§ **Extrait source**
■ ■ ■ ■

D’ordinaire, LO souligne la nécessité de définir des axes dans une campagne électorale, de donner aux électeurs des raisons de voter pour elle. Cette fois, ces axes n’apparaissent pas clairement, pas davantage que les raisons de voter LO. Ce n’est pas pour autant que la campagne de propagande est plus claire : sur beaucoup de points elle se distingue à peine de celle du PCF.
Au cours du meeting parisien de LO, on a pu ainsi encore entendre Arlette Laguiller déclarer : « une autre idée de gauche que le gouvernement a complètement vidée de sens est celle des nationalisations ». « La seule nationalisation qui vaille la peine, c’est la nationalisation sans indemnités ni rachat », ajoute Arlette Laguiller (Discours reproduit dans Lutte ouvrière n° 926.)

■ ■ ■ ■

Lignes sources
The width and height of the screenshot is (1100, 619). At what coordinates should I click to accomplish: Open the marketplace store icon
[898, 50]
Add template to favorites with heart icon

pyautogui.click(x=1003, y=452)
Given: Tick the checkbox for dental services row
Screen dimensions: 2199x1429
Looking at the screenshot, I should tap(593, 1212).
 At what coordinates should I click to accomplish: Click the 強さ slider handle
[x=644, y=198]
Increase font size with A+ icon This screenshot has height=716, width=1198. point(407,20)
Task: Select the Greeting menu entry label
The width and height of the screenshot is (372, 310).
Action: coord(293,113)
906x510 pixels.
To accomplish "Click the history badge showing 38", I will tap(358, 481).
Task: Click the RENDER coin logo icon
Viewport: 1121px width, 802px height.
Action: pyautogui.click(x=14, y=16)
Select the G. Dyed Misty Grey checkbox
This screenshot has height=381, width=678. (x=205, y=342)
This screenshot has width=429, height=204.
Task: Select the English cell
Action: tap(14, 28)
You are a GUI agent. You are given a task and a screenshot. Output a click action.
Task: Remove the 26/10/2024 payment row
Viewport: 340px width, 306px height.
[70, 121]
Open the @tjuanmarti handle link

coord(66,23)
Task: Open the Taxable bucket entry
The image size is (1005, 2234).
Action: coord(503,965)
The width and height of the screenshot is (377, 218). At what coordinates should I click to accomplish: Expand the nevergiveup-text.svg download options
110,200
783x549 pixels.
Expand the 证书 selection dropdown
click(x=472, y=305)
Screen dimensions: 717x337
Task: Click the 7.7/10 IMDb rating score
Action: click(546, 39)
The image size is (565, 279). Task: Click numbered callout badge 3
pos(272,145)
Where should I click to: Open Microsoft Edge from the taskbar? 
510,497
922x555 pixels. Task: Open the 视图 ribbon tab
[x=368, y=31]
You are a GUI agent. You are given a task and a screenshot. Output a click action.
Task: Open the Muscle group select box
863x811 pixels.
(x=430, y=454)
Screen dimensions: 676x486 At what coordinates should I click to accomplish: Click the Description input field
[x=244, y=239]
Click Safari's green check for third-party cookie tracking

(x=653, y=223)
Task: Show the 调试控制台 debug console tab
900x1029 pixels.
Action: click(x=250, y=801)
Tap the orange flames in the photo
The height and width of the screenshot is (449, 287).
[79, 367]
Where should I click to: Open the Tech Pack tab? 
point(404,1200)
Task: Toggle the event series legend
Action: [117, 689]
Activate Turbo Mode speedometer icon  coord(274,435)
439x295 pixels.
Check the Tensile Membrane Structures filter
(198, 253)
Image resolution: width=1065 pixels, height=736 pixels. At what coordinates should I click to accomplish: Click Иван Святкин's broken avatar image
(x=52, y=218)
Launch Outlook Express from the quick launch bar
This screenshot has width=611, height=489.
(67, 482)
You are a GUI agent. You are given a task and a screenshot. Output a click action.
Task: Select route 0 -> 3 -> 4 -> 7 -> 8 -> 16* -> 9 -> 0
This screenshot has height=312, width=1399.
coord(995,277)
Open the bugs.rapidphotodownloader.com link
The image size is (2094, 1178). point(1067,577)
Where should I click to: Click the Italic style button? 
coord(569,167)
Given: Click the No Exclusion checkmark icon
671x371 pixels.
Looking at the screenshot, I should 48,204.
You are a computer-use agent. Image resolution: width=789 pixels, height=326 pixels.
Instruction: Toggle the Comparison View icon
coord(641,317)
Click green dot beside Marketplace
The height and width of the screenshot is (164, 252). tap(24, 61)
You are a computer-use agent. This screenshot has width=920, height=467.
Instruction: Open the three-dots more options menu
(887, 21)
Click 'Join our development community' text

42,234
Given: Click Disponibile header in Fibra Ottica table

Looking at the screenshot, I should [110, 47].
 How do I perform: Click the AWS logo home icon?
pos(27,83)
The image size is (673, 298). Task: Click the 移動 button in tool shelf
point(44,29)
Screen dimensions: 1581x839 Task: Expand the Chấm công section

■ ■ ■ ■

§ **Consigne**
Recopiez, s'il vous plaît, le passage de l'extrait sur la campagne de LO qui commence à « D’ordinaire, LO souligne » et se termine à « ouvrière n° 926.) ». Appuyez-vous uniquement sur l'extrait sur la campagne de LO.

§ **Résultat**
D’ordinaire, LO souligne la nécessité de définir des axes dans une campagne électorale, de donner aux électeurs des raisons de voter pour elle. Cette fois, ces axes n’apparaissent pas clairement, pas davantage que les raisons de voter LO. Ce n’est pas pour autant que la campagne de propagande est plus claire : sur beaucoup de points elle se distingue à peine de celle du PCF.
Au cours du meeting parisien de LO, on a pu ainsi encore entendre Arlette Laguiller déclarer : « une autre idée de gauche que le gouvernement a complètement vidée de sens est celle des nationalisations ». « La seule nationalisation qui vaille la peine, c’est la nationalisation sans indemnités ni rachat », ajoute Arlette Laguiller (Discours reproduit dans Lutte ouvrière n° 926.)